The intercepts exposing US National Security Agency activities follow other documents released by the whistleblower group that revealed spying on allies including Germany and France, straining relations.
Japan is one of Washington’s key allies in the Asia-Pacific region and they regularly consult on defence, economic and trade issues.
The leaks comes as Prime Minister Shinzo Abe moves to expand the role of Japan’s military, a move applauded by Washington but deeply unpopular at home.
The claims of spying on trade officials could prove particularly sensitive after high-profile talks kicked off this week in Hawaii aimed at hammering out a vast free-trade bloc encompassing 40 percent of the world’s economy.
The United States, Japan, and 10 other Pacific Rim countries are looking to finalise the most ambitious trade deal in decades.
But Washington and Tokyo — the biggest economies in the negotiations — have sparred over auto sector access and Tokyo’s concerns about including agricultural products in the proposed Trans-Pacific Partnership.
“The reports demonstrate the depth of US surveillance of the Japanese government, indicating that intelligence was gathered and processed from numerous Japanese government ministries and offices,” WikiLeaks said.
There was “intimate knowledge of internal Japanese deliberations” on trade issues, nuclear policy, and Tokyo’s diplomatic relations with Washington, it said.
Prime Minister Shinzo Abe did not appear to be a direct target of wiretapping but senior politicians were, including Trade Minister Yoichi Miyazawa, while Bank of Japan governor Haruhiko Kuroda was also in the sights of US intelligence, WikiLeaks said.
Tokyo did not immediately react to the leaked documents.
The spying goes back at least as far as Abe’s brief first term, which began in 2006, WikiLeaks said. Abe swept to power again in late 2012.
“If this is true, Japan is going to be asking for an explanation from the US side, but it’s unlikely to have a major impact on the core of Japan-US relations,” said Yoshinobu Yamamoto, a professor of international politics at the University of Niigata Prefecture.
The leaks may provoke a strong reaction from a public wary of Abe’s bid to expand the military’s role and push through a trade deal strongly opposed by Japan’s politically powerful farm lobby.

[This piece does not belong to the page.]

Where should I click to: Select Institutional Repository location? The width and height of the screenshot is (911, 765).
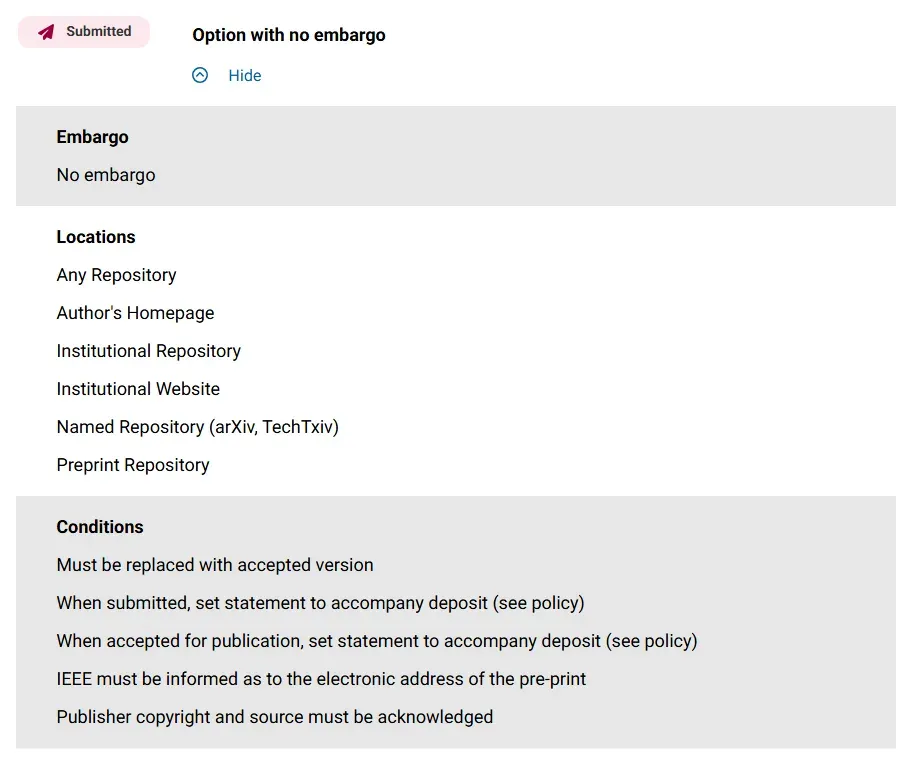(x=149, y=351)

“I think some interest groups and opposition parties will use this news to stick a spoke in the government’s wheel,” said Celine Pajon, a Japan specialist at the French Institute of International Relations.

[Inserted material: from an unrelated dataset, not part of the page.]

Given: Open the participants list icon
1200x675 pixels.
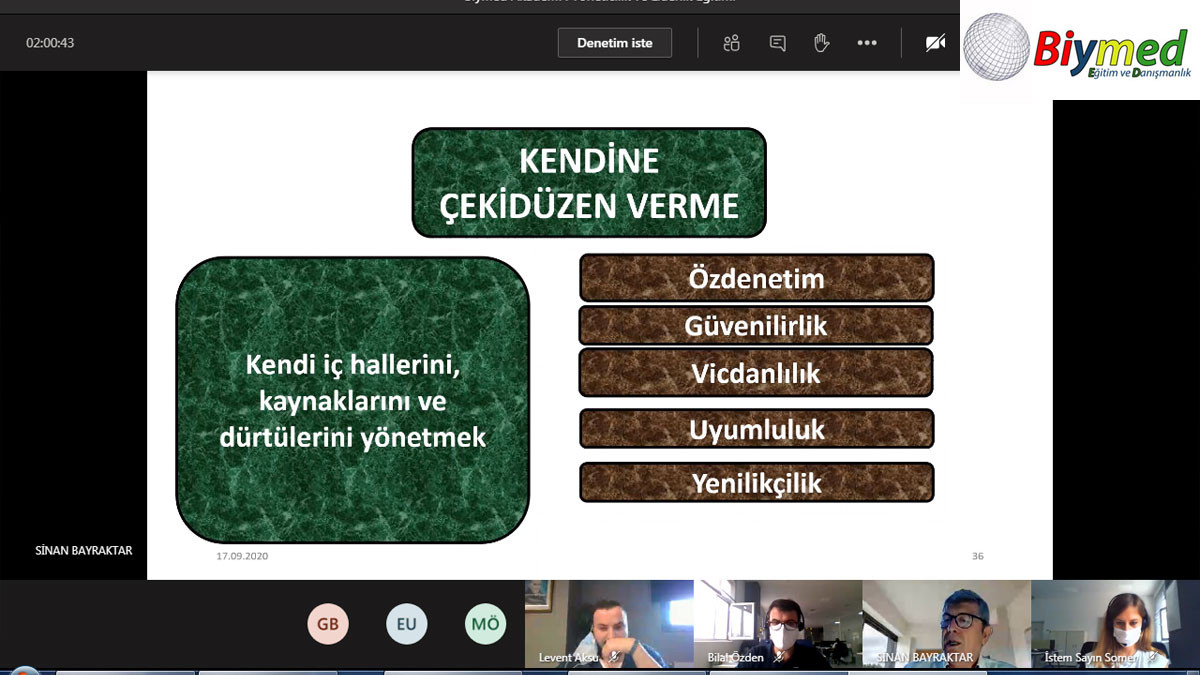Looking at the screenshot, I should 731,42.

Japanese lawmakers are debating the controversial bills that would expand the role of the military and could possibly see troops fighting abroad in defence of allies — chiefly the United States — for the first time since the end of World War II.
Abe, stressing the Japan-US alliance as the cornerstone of its diplomacy, wants to enact the bills soon, but opponents say they will drag officially pacifist Japan into foreign wars.
WikiLeaks said there were also intercepts about “sensitive climate change strategy” and the “content of a confidential prime ministerial briefing that took place at Shinzo Abe’s official residence”.
One intercepted communication suggested Japanese agriculture ministry officials were alarmed at a possible backlash from Washington over a delay in importing US cherries.
Trading giant Mitsubishi’s natural gas division and Mitsui’s petroleum unit were targeted, while four reports were classified as “Top Secret”.
One report was marked to indicate it could be released to allies Britain, Australia, Canada, and New Zealand.
“In these documents we see the Japanese government worrying in private about how much or how little to tell the United States, in order to prevent undermining of its climate change proposal or its diplomatic relationship,” WikiLeaks editor-in-chief Julian Assange said in a statement.
“And yet we now know that the United States heard everything and read everything, and was passing around the deliberations of Japanese leadership to Australia, Canada, New Zealand and the UK.”